This is the first title I’ve attempted from my Non-Christie-Listie, as well as the first title from Category 2 (something you might find in the kitchen) and I am happy to report that it has been successfully (and cheerfully) vanquished.

JamThis is Croshaw’s second novel, after Mogworld, and it certainly displays the same swift and silly plotting and characterisation.  Jam follows the story of Travis, a young man who wakes up one morning to discover that his city (incidentally, the one in which I also reside!) has been invaded by flesh-eating jam.  So begins a rollicking romp around Brisbane (Australia, not Texas) involving a cheeky tarantula, plenty of ironic ironicisms and plastic bag fashions a-plenty.
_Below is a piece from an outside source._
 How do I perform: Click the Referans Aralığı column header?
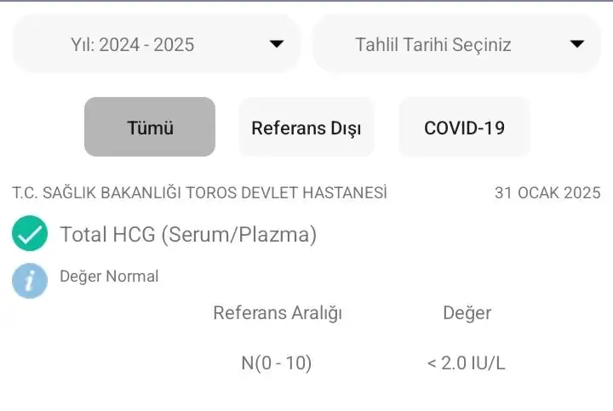[278, 313]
This Novel’s Point of Difference:

Um. I’d say it’s probably the jampocalypse aspect.

Pros:

  • One of Croshaw’s great strengths is silliness-in-appropriate-quantities and this book is jam-packed (pun-intended).with the same. There’s a lot of humour and laugh out loud lines in this book – it’s really one for when you need a bit of a chuckle or aren’t in the mood for anything too heavy in the thinking department.
  • It’s set in Bris-vegas….I quite enjoyed seeing the cityscape on the front cover and being able to recognise the Gotham City Building (I don’t know it’s actual name…since it was built everybody I know has only ever referred to it as the Gotham City Building)
  • It’s a fantastically welcome change from Zombie-related apocalypses (apocalypsi??), and scary, bring-us-all-down dystopian thrillers.

Cons:

  • It’s silly.  Now I realise I just put this in Pros, but I’ve read a lot of reviews (from people who are familiar with Croshaw’s work, weirdly) that panned this book because some of the events depicted were too silly to be credible.  I found this a bit odd, considering the whole premise is based on apocalypse by carnivorous strawberry preserve.  But I suppose, if you are after strictly believable scenarios, this is not the book you’re looking for.
  • I found it hard to recognise my own city in parts of this work….Croshaw faithfully recreates Brisbane landmarks and general layouts, except in the naming of two buildings in which most of the action takes place.  So the Myer Centre becomes the Briar Centre, and the Hitachi building becomes the Hibatsu building….but other landmarks, such as the Wintergarden and plenty of streets are given their proper names….as a local, I found this irritating as it got in the way of me picturing the action as it was occuring in places I know very well.
  • Croshaw uses plenty of American dialect words despite mostly Australian characters in an Australian setting – for example” ice pops” (we call ’em ice blocks here), “community college” (TAFE), “janitor” (cleaning staff), “middle school” (we only have primary and high), “wastepaper baskets” (bins)….I found this quite SPECTACULARLY annoying.

Teaser Text:

He sighed. “There isn’t much we can do without electricity, but my team has been researching alternatives.  One of my engineers proposed a system of fans powered by dogs in giant hamster wheels, but the major issue there is our limited dog inventory.  We’ll keep looking into it”.  p199

Although I have listed three cons, in honesty, if you are not a Brisbanite, it is unlikely you will even notice the specific local references (or lack thereof) that irritated me so.  If you’ve never tried Croshaw’s work before and you are open-minded, enjoy a bit of silly humour and particularly if you are aged 20 – 40 and interested in gaming, you should probably give it a go.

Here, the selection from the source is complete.